(TEXT BLOCK)
Craig leads with breaking news

It’s one way to discover you’re out of a job!

A posting on craigslist!

The backstory is tremendous. Some 6 months long. Riddled with incidences with a coworker. A bullying abusive colleague with seniority and greater skills than mine. The workplace kingpin, the “made man” in mob-speak.

Though I wanted to, I did not report the incidences, abuse, complete disrespect or irreparable demise of professionalism (from the colleague toward me) for these past 6 months to the boss.

Reason: A tricky situation. S. could deny it. Distort it. Recast it to make me “the villain.” His seniority and skills he brings to the workplace — also factors. The odds of me losing me job in telling the truth to the boss were much greater than S. losing his.

So I stayed silent and continued doing the best job I could under increasing duress and pressure and negativity. It was more than the abuse from S. that ate away at me. It was the lack of recourse. There was no one I could tell — not without consequences, the loss of my job. No one I could confide in. No friend to turn to even for another point of view or support.

I was on my own. Held my own best I could in a situation where I and I alone was singled out, hated, disrespected, bullied and spit upon metaphorically by the coworker.

I endured it because there was much about the job I liked. Like. Radio is a passion.

The boss was aware of a “personality conflict.” The tip of the icebert.

(EXERCISE PROMPT)
Answer these questions from the workplace account:
(a) Where was the posting that revealed the job loss?
(b) How long did the incidents with the coworker last?
(c) What does the account call radio?
The data that follows comes from a separate source and is unrelated to the text.

(COLLECTED DATA)
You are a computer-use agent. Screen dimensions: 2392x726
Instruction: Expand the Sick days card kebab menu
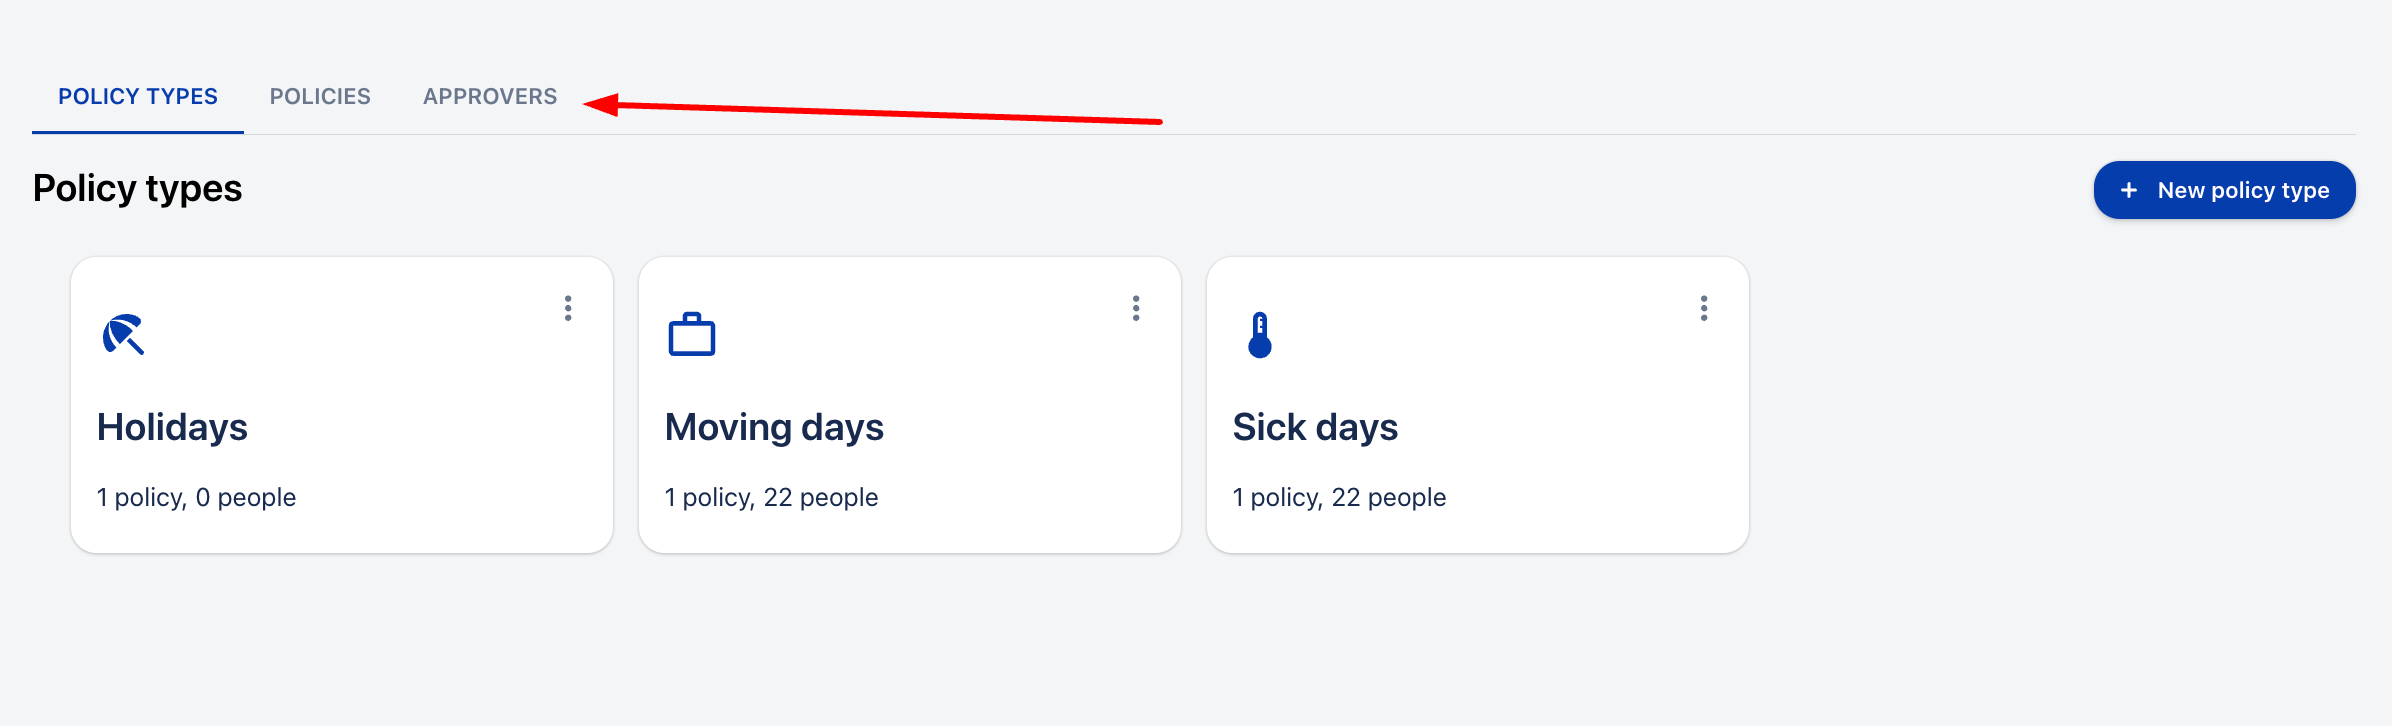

(TASK ANSWER)
(a) On craigslist.
(b) Some 6 months.
(c) A passion.